The adoption reality

Adoption of AI tooling across financial services is not uniform. The largest institutions have dedicated AI governance teams, model risk frameworks, and vendor due diligence processes that run to months. Smaller firms — the wealth managers, family offices, and trust companies in our sector — often lack the governance infrastructure and are adopting faster, with less scrutiny.

The most common use cases we see are document drafting, client communication drafting, meeting summaries, and research synthesis. None of these are inherently problematic. All of them carry risks that are not immediately visible to the users involved.

The confidentiality problem

The primary risk is data. When a user submits a client document, a trust structure, or a financial summary to a consumer AI tool, where does that data go? The answer depends entirely on the provider, the subscription tier, and the terms in force. For many consumer tools, submitted data may be used for model training. For tools accessed via enterprise API, the terms are typically more protective — but only if the firm has a commercial agreement in place.
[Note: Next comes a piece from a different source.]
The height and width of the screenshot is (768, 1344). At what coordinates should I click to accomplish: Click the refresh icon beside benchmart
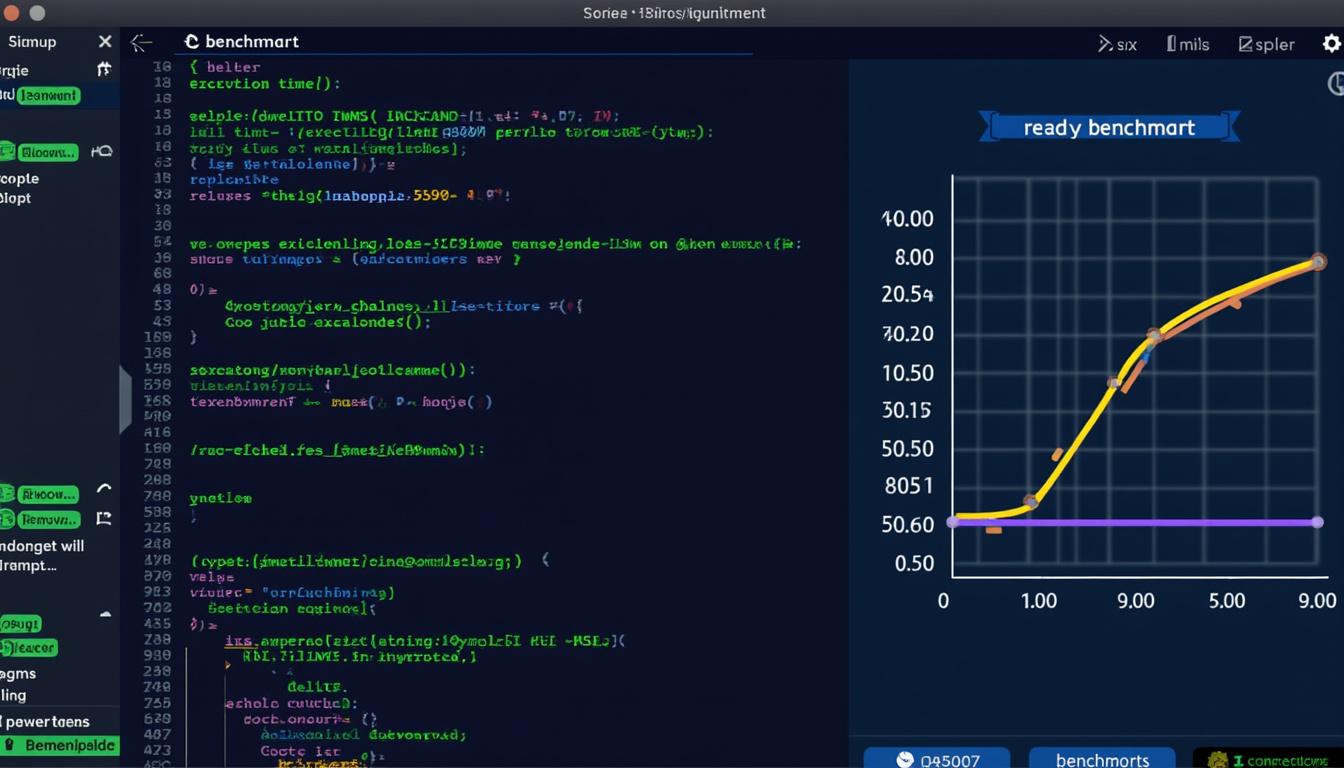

A family office administrator summarising meeting notes from a call with a $500 million client in a free-tier AI tool is making a data decision. It is unlikely they know that.

The regulatory question

Data residency and processing rules apply to AI tools as they do to any other data processor. A firm operating under Bahamas Data Protection Act obligations, or advising European clients under GDPR, is required to understand where data is processed and by whom. Most AI providers process data in the United States. Some offer regional processing for enterprise customers. The obligation to know falls on the firm, not the tool.

Regulators are beginning to catch up. The EU AI Act creates obligations for high-risk AI use in financial services. The FCA has published guidance on AI governance. The SEC has made clear that AI-generated client communications are subject to the same standards as human-generated ones.

A measured recommendation

AI tooling is not a thing to avoid. It is a thing to govern.

The right approach starts with a clear policy: which tools are permitted, for which use cases, with which data classifications. It continues with commercial agreements that provide appropriate data protection guarantees. And it includes ongoing review as the regulatory landscape develops.

Astris CSP helps firms think through the data residency and governance questions before they become compliance incidents. The firms that do this work now will be better positioned than those who find themselves retrofitting governance onto an already-adopted toolset.

The technology is not the risk. The absence of a framework around it is.